▶ **REQUIRED TASK**
Print the entries from the line containing "Given: Click the Barcelona club crest" through the line containing "Looking at the", both included, and print nothing else.

▶ **DATA SECTION**
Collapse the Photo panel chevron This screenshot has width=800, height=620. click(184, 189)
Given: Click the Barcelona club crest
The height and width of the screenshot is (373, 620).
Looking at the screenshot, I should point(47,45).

* * *

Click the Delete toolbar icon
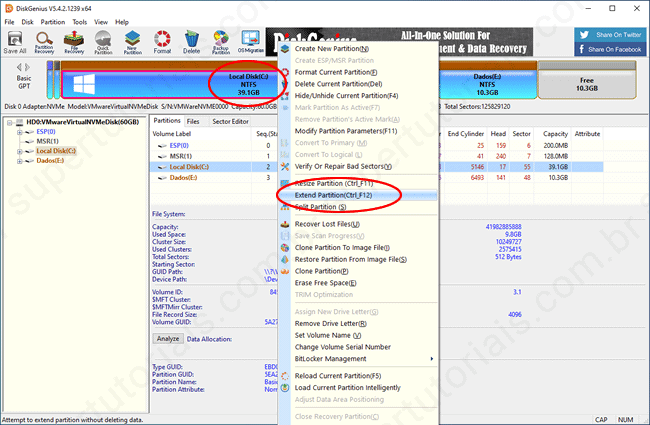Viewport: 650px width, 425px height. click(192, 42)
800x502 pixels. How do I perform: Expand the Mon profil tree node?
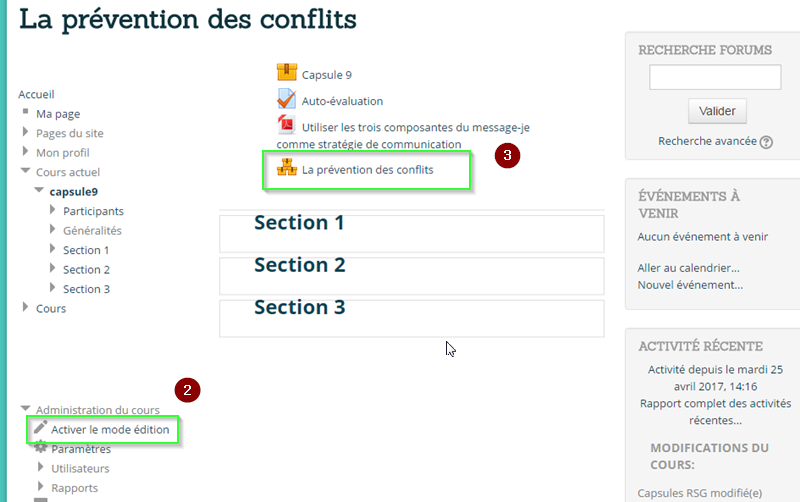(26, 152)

---

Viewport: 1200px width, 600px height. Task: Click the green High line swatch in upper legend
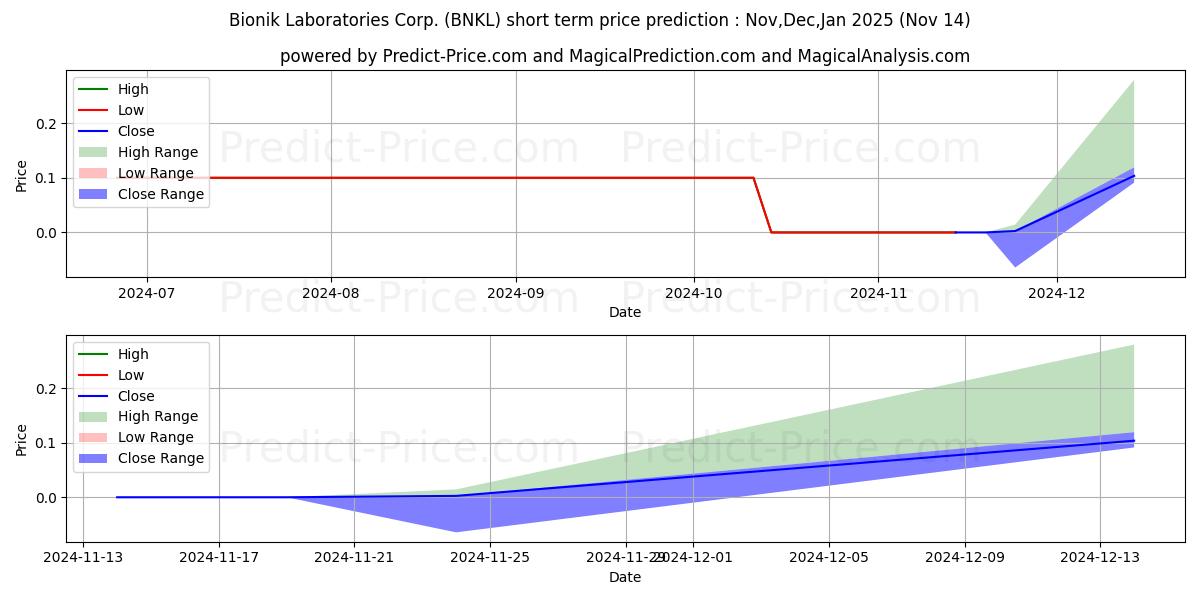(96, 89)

▶ **TASK OUTPUT**
Given: Click the Barcelona club crest
The height and width of the screenshot is (373, 620).
Looking at the screenshot, I should point(47,45).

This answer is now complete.